─── Extrait du document ───
Partis et syndicats montent au front pour stigmatiser la gestion du gouvernement autant de la crise économique, des revendications socioprofessionnelles que de l'avenir politique avec la présidentielle de 2019 qui pointe à l'horizon. D'autant que sur le terrain, la contestation sociale reste vive, préoccupante et permanente. Dans les deux secteurs où la demande sociale est la plus visible, la plus urgente, l'Education et la Santé. Or, la contestation dans ces deux secteurs, même si elle ne s'est pas encore essoufflée, commence à perdre progressivement et sa crédibilité et le soutien de l'opinion publique. Car au-delà des revendications des syndicats de ces deux secteurs, il y a toute la symbolique politique de la prise en charge de la demande sociale.

Si dans le secteur de l'Education nationale, le conflit, sinon le bras de fer entre le ministère et un des syndicats arrive progressivement à rassembler toutes les tendances syndicales autour de revendications qui pour la plupart relèveraient des prérogatives du gouvernement, dans le secteur de la Santé, la situation est arrivée à un réel point de pourrissement. Au point que des milliers de malades, d'accidentés ne sont plus pris en charge dans les conditions idoines. Le spectre de l'année blanche et un bac raté pour 2018 hantent des dizaines de milliers de foyers. Et, si les deux ministères affirment devant l'opinion publique que les portes du dialogue restent ouvertes, qu'il y a des solutions pour dépasser cette crise conjoncturelle, il reste qu'après près de deux mois la crise perdure dans les deux secteurs. A qui la faute ? Quelle partie incriminer ? Y a-t-il vraiment un dialogue de sourds où chaque partie veut tirer la couverture à elle ? Faut-il dès lors taper sur la table et ramener tout le monde à la raison ?
───
* Consignes de travail:
1. D'après l'extrait sur la contestation sociale, dans quels deux secteurs la demande sociale est-elle la plus visible ?
2. Poursuivez, s'il vous plaît, l'extrait sur la contestation sociale à partir de l'endroit où il s'arrête.
La liste constitue un matériau à part, indépendant de l'extrait sur la contestation sociale.
─── Données recueillies ───
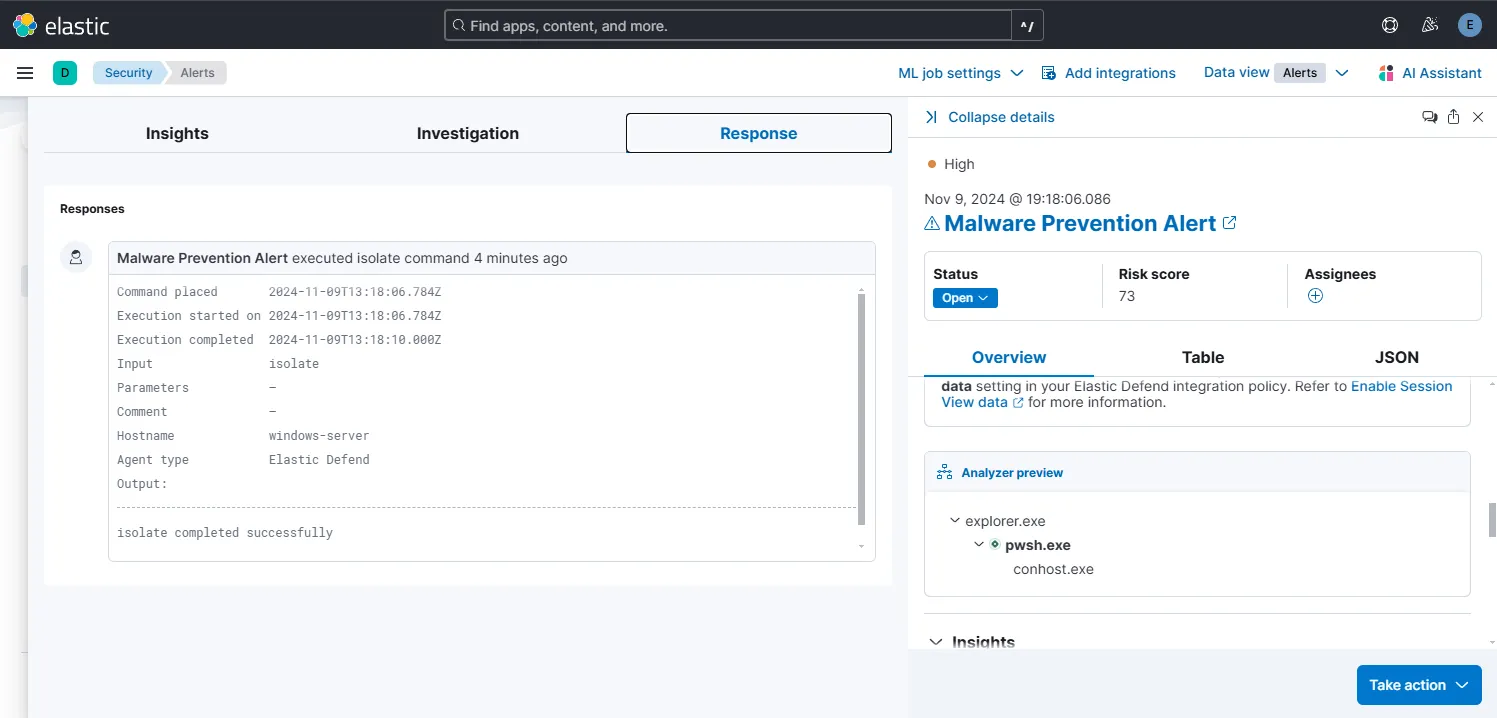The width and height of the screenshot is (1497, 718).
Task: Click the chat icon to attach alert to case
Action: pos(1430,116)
───
* Corrigé de l'exercice:
1. L'Éducation et la Santé.

2.
Les déclarations du Premier ministre à Biskra durant le week-end passé sur cette crise de confiance ont relativement touché du doigt le fond du problème. Mais, hélas, sans sortie de crise, ni de «drapeaux blancs» tirés, pour au moins laisser à la négociation et au bon sens de prendre le dessus sur les certitudes corporatistes. Qui, souvent, empêchent de voir clair dans une situation conflictuelle. Car Ouyahia, sûrement en tant que chef du RND et moins comme Premier ministre, a rappelé à toutes les parties que «cette situation ne peut pas durer». «Barakat», aurait-il lancé aux enseignants et médecins résidents grévistes, avant de relever qu'il est «temps de dénoncer» les comportements de ces deux corporations. Il est clair que Ouyahia, quelle que soit la casquette qu'il a mise pour rappeler à tous que les temps sont difficiles, est terriblement excédé par ces crises sociales qui éclatent à la périphérie d'une gouvernance, qui est loin d'être un modèle, mais qui exacerbent dangereusement la crise principale du pays, celle économique et financière.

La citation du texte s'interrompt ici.